Cina. Suo figlio è Down, ma lei non lo abbandona: apre un’impresa per lui

In Cina il 95 per cento dei bambini con la sindrome di Down viene abortito, come nella gran parte del resto del mondo. A differenza di altri paesi, però, in Cina si può farlo anche al nono mese di gravidanza. Non è un caso se il Dragone detiene il record assoluto di aborti: almeno 23 milioni ogni anno.

«ABBANDONALO PER STRADA». Chissà cosa avrebbe deciso di fare Bai Ye se avesse saputo prima che il suo bambino era affetto dalla Trisomia 21. Figlia di genitori di etnia Han – inviati negli anni Cinquanta dal governo comunista nella regione autonoma della Mongolia Interna per rendere ancora più minoranza l’etnia mongola di minoranza – ha frequentato l’università nella capitale Hohhot. È qui che ha dato alla luce Ge Genfu. Ma solo dopo 40 giorni scoprì che il piccolo aveva la sindrome di Down. «Non parlerà né camminerà mai», le dissero i medici. Dopo aver girato tutti i migliori ospedali della Cina per cercare una soluzione, e i migliori templi buddisti per ottenere il miracolo della guarigione, un medico del Beijing Children’s Hospital le disse: «Hai due opzioni: accettare la realtà o abbandonarlo in strada».

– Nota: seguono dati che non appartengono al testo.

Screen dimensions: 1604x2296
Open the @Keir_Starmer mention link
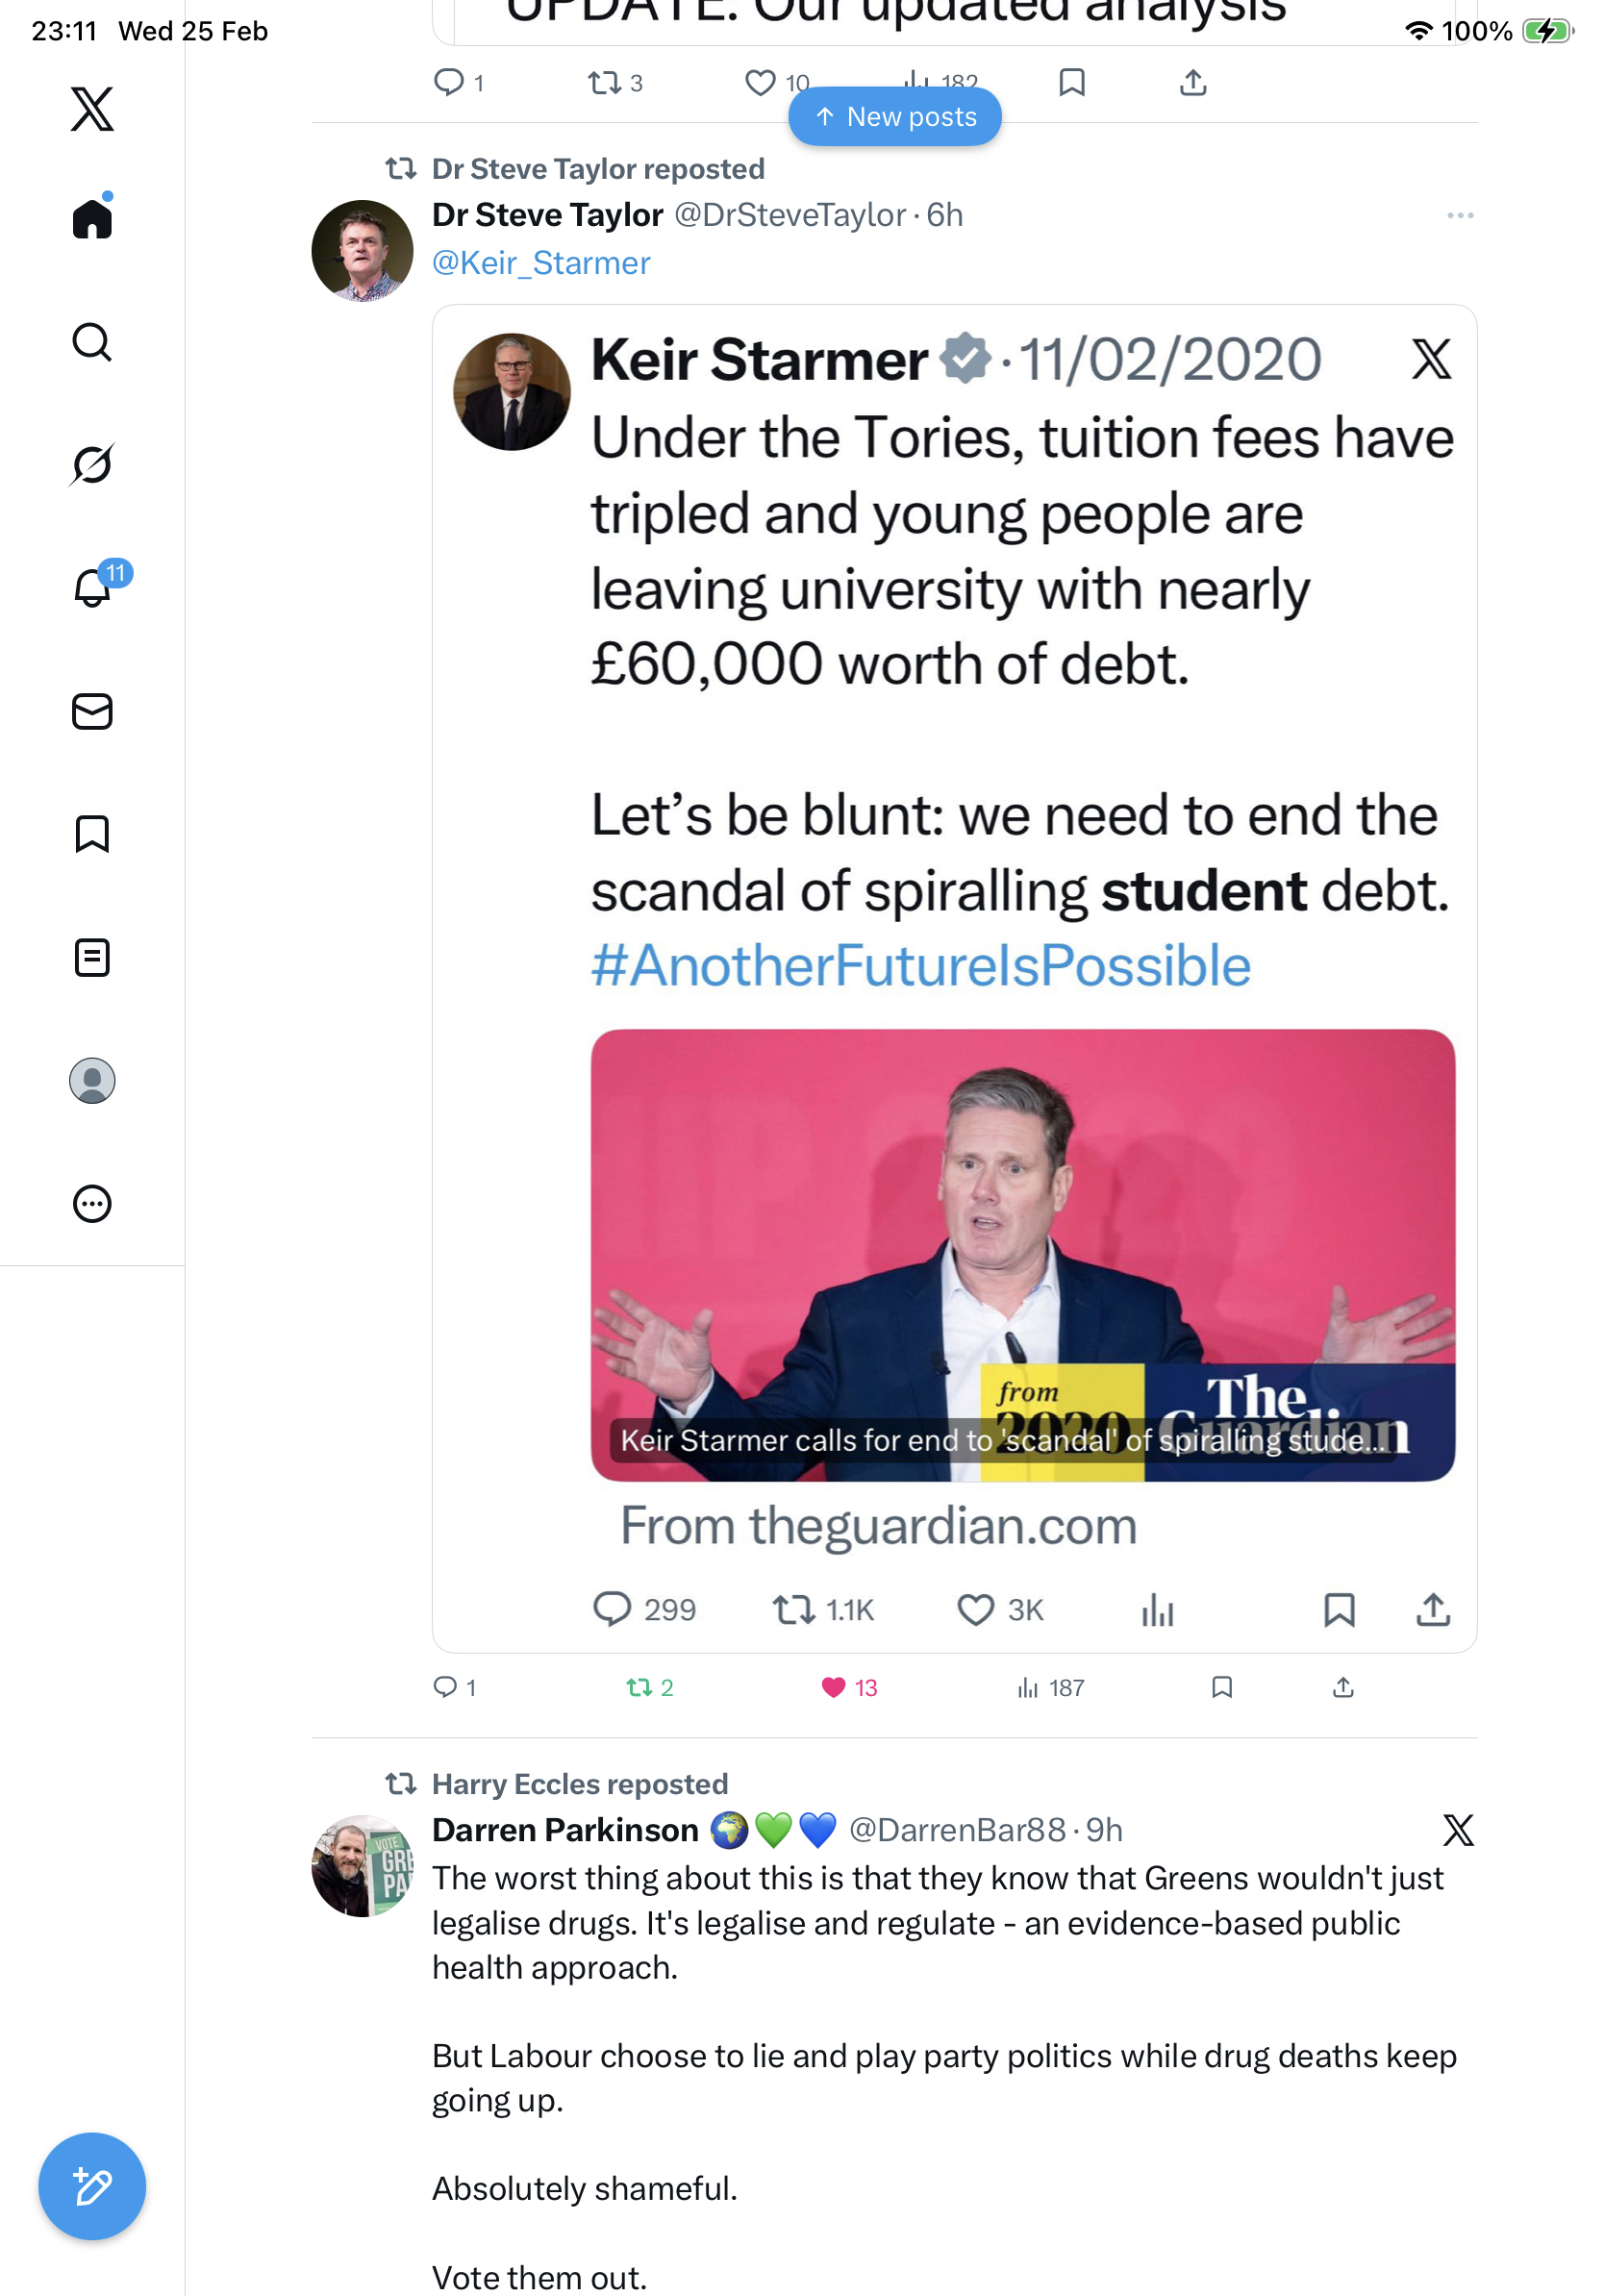click(541, 263)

LA RUOTA DEGLI ESPOSTI. Quest’ultima è l’opzione più comune in Cina. Nel 2014, il governo ha inaugurato in un ospedale di Guangzhou, capitale della provincia del Guangdong, una moderna “ruota degli esposti”, un nido in grado di accogliere in forma anonima quei bambini che i genitori altrimenti abbandonerebbero. Dopo appena due mesi ha dovuto chiuderla per il numero troppo elevato di neonati lasciati. Tutti i 262 bambini depositati lì in neanche due mesi erano malati o disabili: 110 affetti da paralisi cerebrale, 39 da sindrome di Down e 32 da problemi cardiaci. Questo atteggiamento è stato sempre di fatto favorito dalla legge sul figlio unico e dal capitalismo sfrenato promosso dalla leadership comunista dopo il fallimento della Rivoluzione Culturale.

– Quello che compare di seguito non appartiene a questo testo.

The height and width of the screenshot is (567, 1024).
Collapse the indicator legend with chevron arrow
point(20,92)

DA SOLO IN UN ANGOLO. Ma Bai Ye non ha abbandonato Genfu in un angolo a Pechino. Se l’è riportato a casa. A causa della malattia, nessun asilo accettava di prenderlo, tranne uno, guidato da un amico della donna. Le maestre, non sapendo come rapportarsi con quello strano bambino, lo lasciavano giocare da solo in un angolo, al pari dei compagni, che non capivano le sue reazioni. E anche sua mamma, ormai, aveva perso ogni speranza riguardo alla sua crescita.

IL MAGLIONE PERSO. Un giorno Bai andò all’asilo a riprendere suo figlio e si accorse che Genfu non aveva più addosso il maglione. Chiedendo spiegazioni alle maestre, scoprirono insieme che il piccolo si era tolto da solo il maglione e l’aveva gettato chissà dove. Bai non si arrabbiò ma scoppiò di gioia: era un segno del fatto che le capacità motorie di suo figlio miglioravano. A 8 anni riuscì a iscriverlo in una scuola speciale, dove il figlio intraprese un programma della durata di nove anni (periodo di scolarizzazione obbligatorio in Cina per tutti).

L’IMPRESA. Ottenuto il diploma, Genfu passò altri quattro anni nella comunità Casa del sole, dove migliorò ancora le sue capacità manuali e intellettive. Chiedendosi che cosa avrebbe potuto fare il figlio in futuro, Bai, in modo così inusuale per la società cinese, decise di aprire nel 2013 la Sunshine Factory, una piccola impresa dove far lavorare solo persone con disabilità intellettive. Oggi Genfu produce piccoli oggetti, dalle collane ai dentifrici, per i rifornitori degli hotel. Non guadagna granché ma è felice. Né lui, né sua madre hanno ancora ottenuto un solo yuan dallo Stato, ma contano di vincere la loro battaglia per i diritti dei bambini con difficoltà mentali.